WHAT THE TASK REQUIRES = Could you print out every one of the items below word for word, leaving the pictures out?

AVAILABLE DATA =

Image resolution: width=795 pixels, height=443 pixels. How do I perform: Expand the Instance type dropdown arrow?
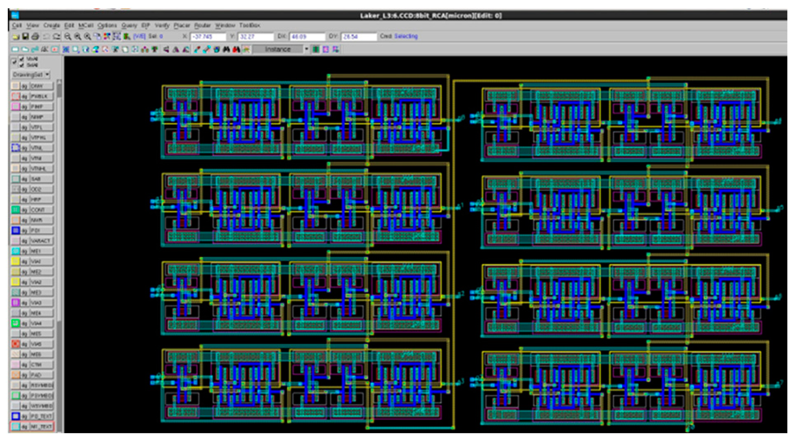pos(306,50)
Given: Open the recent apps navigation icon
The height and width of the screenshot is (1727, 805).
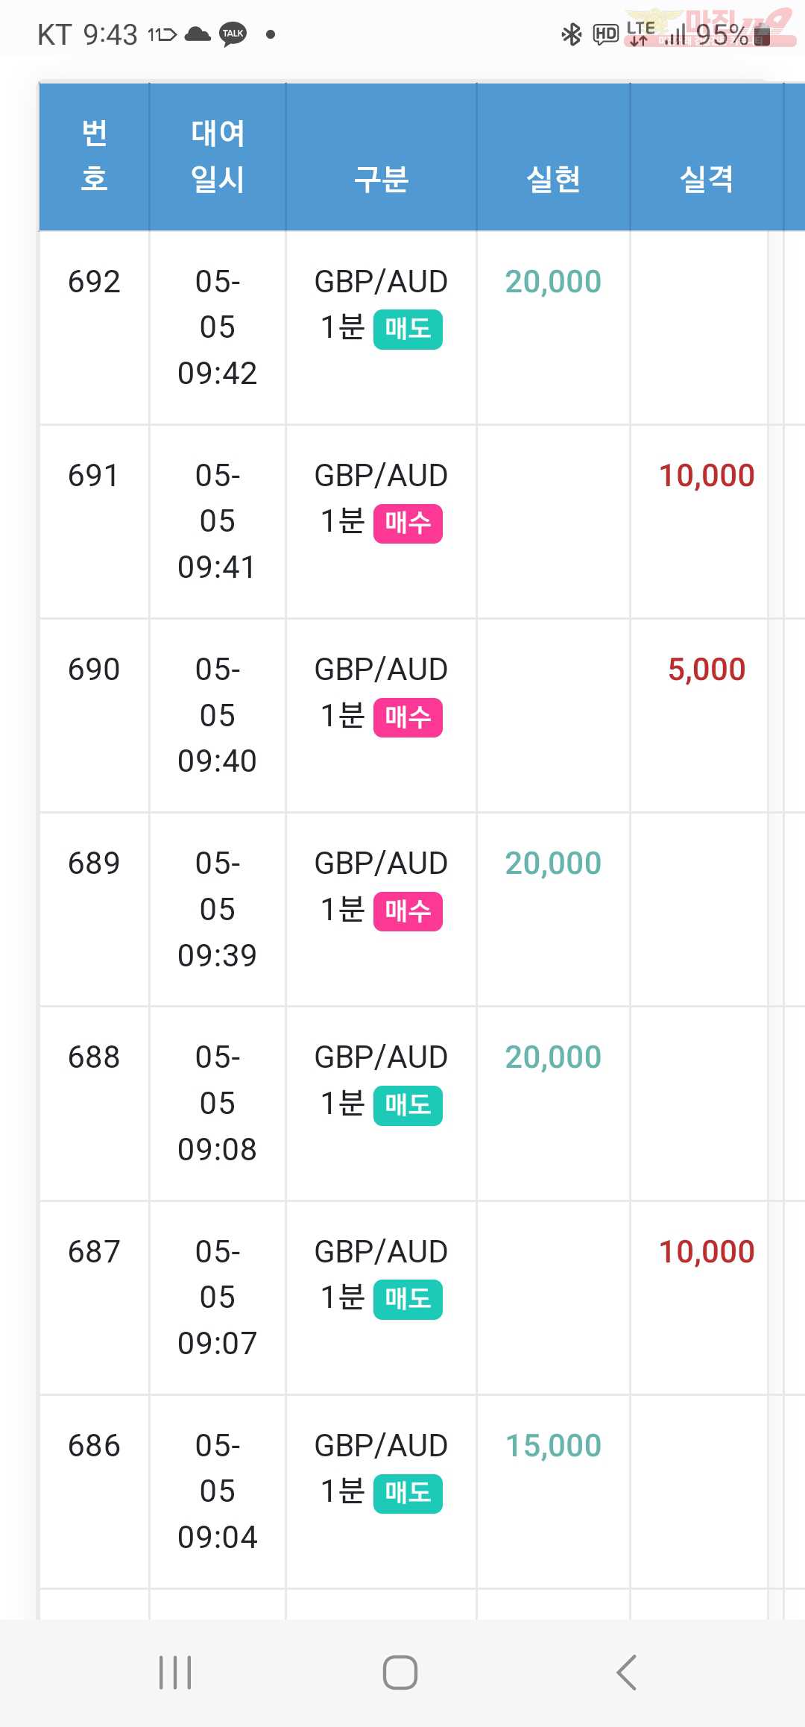Looking at the screenshot, I should pos(175,1673).
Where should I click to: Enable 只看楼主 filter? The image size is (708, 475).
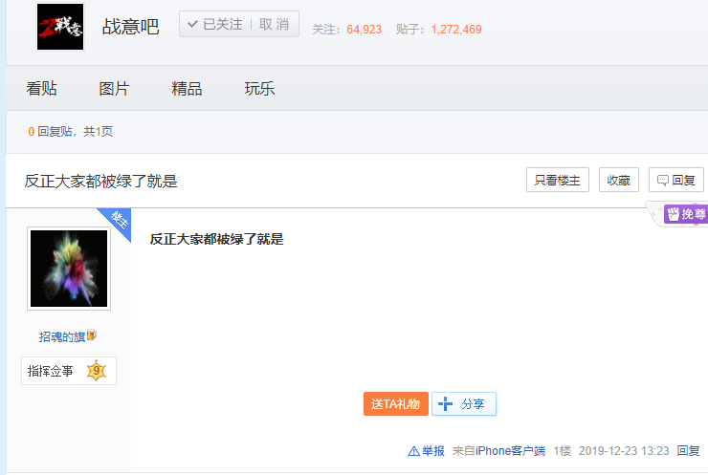click(557, 180)
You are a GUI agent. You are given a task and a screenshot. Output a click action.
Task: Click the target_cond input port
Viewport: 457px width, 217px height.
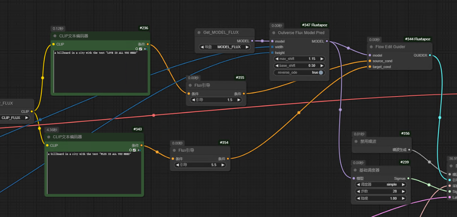[370, 67]
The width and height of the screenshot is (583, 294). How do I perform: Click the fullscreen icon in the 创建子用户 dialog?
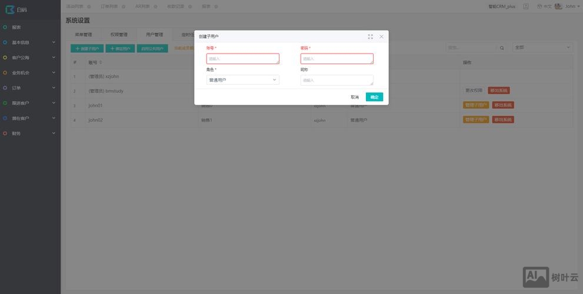(370, 36)
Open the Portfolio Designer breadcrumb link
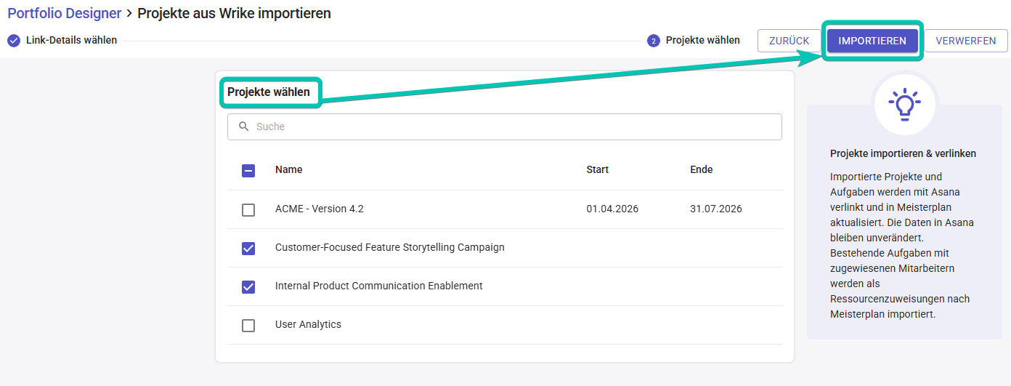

EXERCISE ANSWER =
Image resolution: width=795 pixels, height=443 pixels. How do I perform: Expand the Instance type dropdown arrow?
pos(306,50)
Given: Open the recent apps navigation icon
The height and width of the screenshot is (1727, 805).
Looking at the screenshot, I should pos(175,1673).
Where should I click to: Enable 只看楼主 filter? The image size is (708, 475).
click(557, 180)
You are a GUI agent. You are given a task and a screenshot. Output a click action.
Task: Click the target_cond input port
Viewport: 457px width, 217px height.
[370, 67]
The width and height of the screenshot is (583, 294). How do I perform: Click the fullscreen icon in the 创建子用户 dialog?
(370, 36)
Open the Portfolio Designer breadcrumb link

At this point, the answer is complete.